Rätselraten um Balda…

Scharfe Kritik an der Balda Führung gab es heute von Großaktionär Audley. Der Vorstand füge dem Unternehmen einen „schwerwiegenden Vermögensschaden“ zu, sollte die Parität bei TPK aufgegeben werden. Deshalb will Audley Balda auf einen Schadensersatz in Höhe von bis zu 40 Millionen Euro verklagen, schreibt das „Handelsblatt“. Die momentan bei Balda gefahrene Strategie erzeugt viel Unmut bei den Aktionären und der Vorstandsvorsitzende Gut wirkt etwas planlos in seinem Handeln. Sicherlich wäre hier ein wenig mehr Aufklärungsarbeit sehr wünschenswert..

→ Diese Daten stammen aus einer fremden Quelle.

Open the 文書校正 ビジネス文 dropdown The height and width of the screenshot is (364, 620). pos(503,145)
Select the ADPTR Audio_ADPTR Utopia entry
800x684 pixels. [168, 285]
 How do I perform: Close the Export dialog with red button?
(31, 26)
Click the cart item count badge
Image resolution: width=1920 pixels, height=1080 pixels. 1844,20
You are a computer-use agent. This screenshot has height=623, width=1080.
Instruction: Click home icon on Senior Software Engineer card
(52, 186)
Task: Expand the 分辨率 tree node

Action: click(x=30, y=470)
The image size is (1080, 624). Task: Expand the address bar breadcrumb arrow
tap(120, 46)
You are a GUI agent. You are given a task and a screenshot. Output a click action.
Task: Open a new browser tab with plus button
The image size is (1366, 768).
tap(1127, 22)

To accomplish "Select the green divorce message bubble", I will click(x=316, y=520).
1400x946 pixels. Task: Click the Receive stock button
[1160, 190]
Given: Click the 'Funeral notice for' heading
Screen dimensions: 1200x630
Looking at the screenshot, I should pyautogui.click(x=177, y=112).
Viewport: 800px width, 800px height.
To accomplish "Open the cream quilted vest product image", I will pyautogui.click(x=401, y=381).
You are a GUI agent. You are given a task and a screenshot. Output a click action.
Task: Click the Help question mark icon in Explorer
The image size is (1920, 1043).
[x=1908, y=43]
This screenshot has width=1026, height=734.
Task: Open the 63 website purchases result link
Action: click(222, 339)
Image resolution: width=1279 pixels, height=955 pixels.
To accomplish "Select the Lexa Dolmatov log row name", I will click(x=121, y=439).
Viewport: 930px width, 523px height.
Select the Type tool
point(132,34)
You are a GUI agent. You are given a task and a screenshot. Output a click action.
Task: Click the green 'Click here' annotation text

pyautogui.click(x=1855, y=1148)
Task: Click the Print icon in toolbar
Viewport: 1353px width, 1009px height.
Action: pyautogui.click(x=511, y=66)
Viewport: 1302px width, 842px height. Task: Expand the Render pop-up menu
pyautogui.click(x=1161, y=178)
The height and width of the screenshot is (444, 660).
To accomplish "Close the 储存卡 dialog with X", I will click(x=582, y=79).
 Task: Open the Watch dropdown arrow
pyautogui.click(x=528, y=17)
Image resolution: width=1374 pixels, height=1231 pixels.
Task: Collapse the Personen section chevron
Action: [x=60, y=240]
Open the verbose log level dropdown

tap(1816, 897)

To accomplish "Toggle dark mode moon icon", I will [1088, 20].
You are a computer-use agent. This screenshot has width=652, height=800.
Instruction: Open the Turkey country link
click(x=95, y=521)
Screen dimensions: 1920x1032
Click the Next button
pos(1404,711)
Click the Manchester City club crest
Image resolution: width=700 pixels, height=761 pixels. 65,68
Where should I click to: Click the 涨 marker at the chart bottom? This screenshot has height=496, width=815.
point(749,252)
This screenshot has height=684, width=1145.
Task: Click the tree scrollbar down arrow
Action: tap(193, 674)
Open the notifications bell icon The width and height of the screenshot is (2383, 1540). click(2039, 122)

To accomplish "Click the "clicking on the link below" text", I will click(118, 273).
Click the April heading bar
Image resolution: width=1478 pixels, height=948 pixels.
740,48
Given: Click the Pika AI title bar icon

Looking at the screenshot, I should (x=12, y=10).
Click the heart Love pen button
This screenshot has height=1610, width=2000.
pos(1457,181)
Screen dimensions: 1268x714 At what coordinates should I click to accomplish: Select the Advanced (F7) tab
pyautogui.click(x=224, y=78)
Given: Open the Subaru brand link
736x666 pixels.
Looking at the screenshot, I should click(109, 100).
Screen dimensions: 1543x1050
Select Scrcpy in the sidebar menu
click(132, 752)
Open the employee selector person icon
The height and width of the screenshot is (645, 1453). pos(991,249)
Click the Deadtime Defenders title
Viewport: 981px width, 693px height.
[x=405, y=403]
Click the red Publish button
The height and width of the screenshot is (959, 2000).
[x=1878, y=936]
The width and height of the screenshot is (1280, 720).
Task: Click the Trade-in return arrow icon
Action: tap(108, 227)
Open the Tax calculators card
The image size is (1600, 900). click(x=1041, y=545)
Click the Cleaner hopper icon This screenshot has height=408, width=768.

Balda hatte Ende September angekündigt, seine Anteile an der taiwanesischen Tochter TPK von 50 auf 38 Prozent zu reduzieren. Da Balda bei der anstehenden Kapitalerhöhung von TPK nicht mitmache, könnte die Beteiligung sogar auf 33,5 Prozent sinken. Mit dem Teilverkauf will sich Balda Luft verschaffen und einen Liquiditätsengpass abwenden. Dabei hatte vor kurzem Balda noch die Touchscreen-Technologie zum neuen Kerngeschäft erhoben. TPK produziert berührungsempfindliche Bildschirme (Touchscreens) und beliefert angeblich auch das iPhone von Apple. Künftig will sich Balda auf das Geschäft mit Kunststoffkomponenten und Elektronik für die Kommunikation konzentrieren.

Balda war erst vor kurzem an den Rand der Pleite geraten, nachdem der Verkauf der verlustreichen europäischen Handyschalenproduktions-Töchter rückabgewickelt werden musste. Nur durch Zugeständnisse der finanzierenden Banken konnte Schlimmeres verhindert werden. Im ersten Halbjahr rutschte Balda noch tiefer in die roten Zahlen. Nun soll verkauft werden, was nicht dringend gebraucht wird. So soll die Veräußerung der Medizin-Tochter Balda Medical Geld in die Kassen des schuldengeplagten Unternehmens spülen. Für das Gesamtjahr 2008 schließt Balda einen Verlust nicht mehr aus.